This is not just some pessimistic and depressing projection. We are already in the throes of it. Levels of unemployment in many European countries now are equal to those of the immediate post-war 1950s and, in many cases, youth unemployment is even worse.
As things stand, there is no prospect of relief other than the laboured efforts of Mario Draghi and the limited monetary initiatives he has been able to get past his German opponents on the board of the European Central Bank. For all their inadequacies they have at least thus far staved off the complete collapse of the European Monetary System with all of its immense implications for society.

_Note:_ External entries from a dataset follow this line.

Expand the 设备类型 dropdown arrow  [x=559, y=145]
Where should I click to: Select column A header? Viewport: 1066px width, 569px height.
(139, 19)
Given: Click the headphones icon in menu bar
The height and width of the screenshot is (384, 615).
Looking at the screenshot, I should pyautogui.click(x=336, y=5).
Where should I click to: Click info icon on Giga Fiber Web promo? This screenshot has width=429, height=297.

Those in control of the levers of power in Berlin are still indelibly wedded to the ordo-liberal economic model with its attendant ruthless strategy of internal deflation which it is imposing across the Continent. In many respects, it replicates the policy approach of German chancellor, Heinrich Bruning, in 1932 who, fearful of a repetition of the runaway inflation experienced in the 1920s, insisted on a tight fiscal policy in response to the dramatic ripple effect of the Wall Street crash. It was a policy, as humanity was to learn to its cost, which ushered the Nazis into power and all that followed.

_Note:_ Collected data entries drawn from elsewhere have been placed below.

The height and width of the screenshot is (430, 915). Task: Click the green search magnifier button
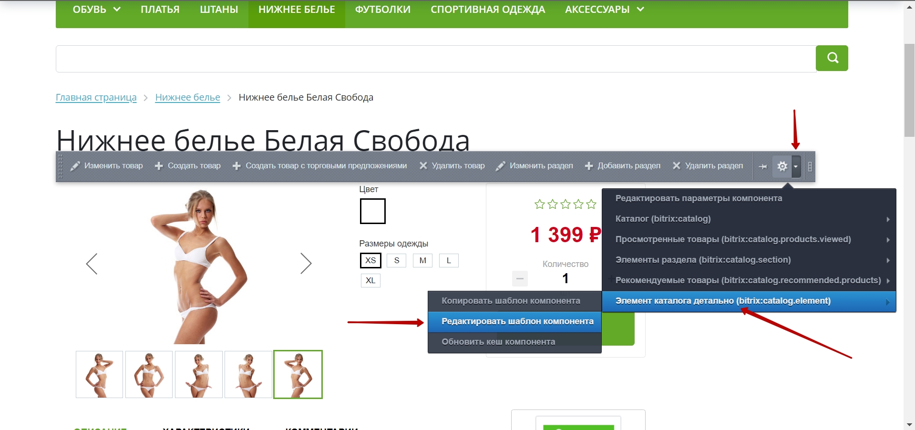tap(832, 58)
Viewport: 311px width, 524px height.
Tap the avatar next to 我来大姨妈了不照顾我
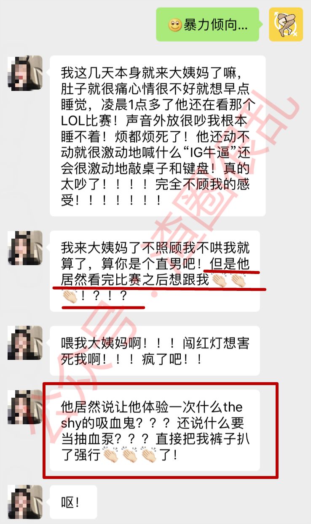[x=25, y=248]
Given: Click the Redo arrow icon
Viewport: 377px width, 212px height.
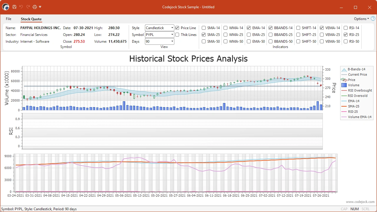Looking at the screenshot, I should pos(28,7).
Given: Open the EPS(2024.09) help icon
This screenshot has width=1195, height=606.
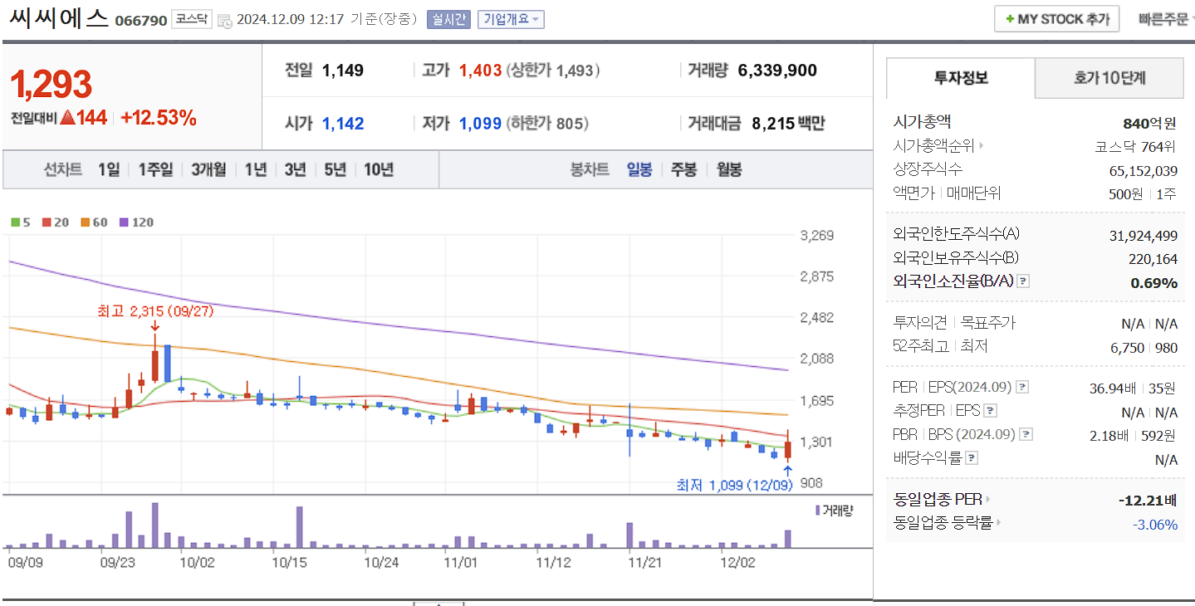Looking at the screenshot, I should [1023, 386].
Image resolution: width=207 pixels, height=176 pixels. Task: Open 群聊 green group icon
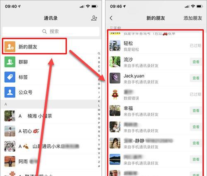click(x=10, y=62)
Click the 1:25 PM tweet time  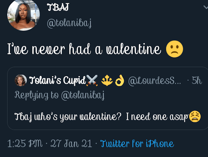pyautogui.click(x=24, y=143)
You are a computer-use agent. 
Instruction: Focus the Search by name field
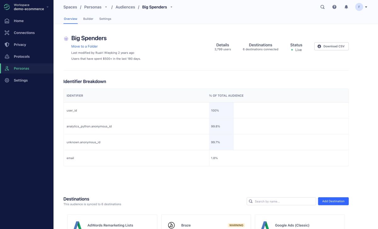tap(284, 201)
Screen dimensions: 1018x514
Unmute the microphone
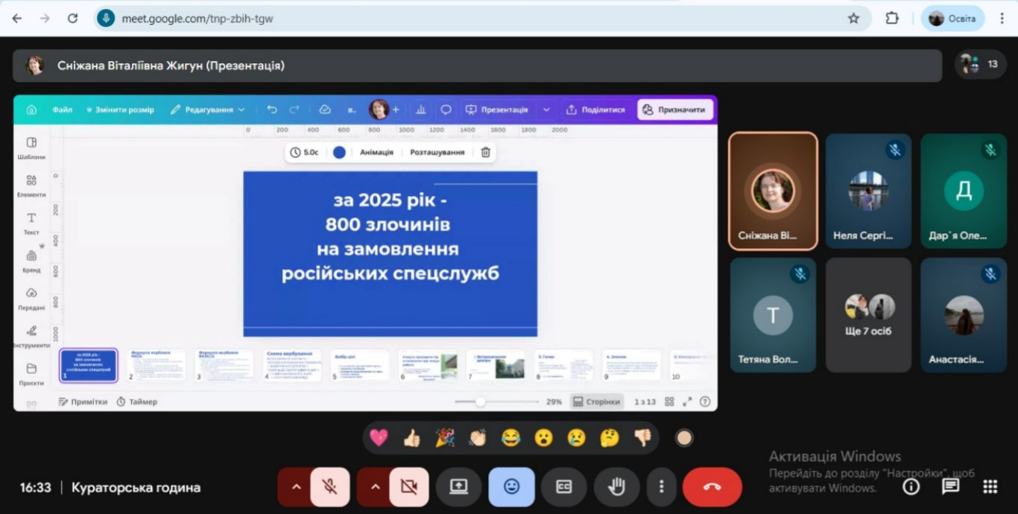point(329,487)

I have always argued that the only prospect of any alleviation of that policy approach would present when the pigeons came flocking home to roost on the order books of German manufacturers. That may be happening now but one cannot be confident that it will evoke the necessary fiscal response to re-ignite the economies of Europe.
Indeed, we may well have arrived at the critical moment when capitalism and democracy, which we’ve always been led to believe are synonymous, are parting company.
German sociologist, Wolfgang Streech, in his recent book, Buying Time – the Delayed Crisis of Democratic Capitalism, has said:
‘What I feel sure about is that the clock is ticking for democracy as we have come to know it, as it is about to be sterilised as redistributive mass democracy and reduced to a combination of the rule of law and public entertainment. This splitting of democracy from Capitalism through the splitting of the economy from democracy – a process of de-democratisation of Capitalism through the de-economisation of democracy – has come a long way since the crisis of 2008, in Europe just as elsewhere.’
Indeed, in Europe, the most important ingredient of that process well pre-dated the crash of 2008 with the establishment of the ECB as the mirror reflection of the Bundesbank. It is unquestionably the most undemocratic institution in the advanced world, being accountable to no-one other than bankers and with a remit, unlike the US Federal Reserve, limited only to preserving the value of money with an absolute prohibition on any scintilla of regard for the immense societal implications of such a narrow and restricted project.
Doubtless there are those who would reassuringly point to the stability of the densely populated and similarly demographically challenged Japan, through twenty years of economic stagnation, attended by recurring periods of deflation. But Japan is not Europe. It is not a multiplicity of countries, economies and societies artificially harnessed together to comply with the requirements of maintaining a hard currency without a mechanism for fiscal redistribution.
The problem will present dramatically when the politics catches up with the economics. This is already underway manifesting itself in the increasing popularity of the xenophobic right across Europe from the populist 5 Star Movement in Italy to UKIP in the UK, through the National Front in France, the Freedom Party in the Netherlands and the already obviously more oppressive forces exercising dominance in Hungary and Romania and emerging virtually everywhere.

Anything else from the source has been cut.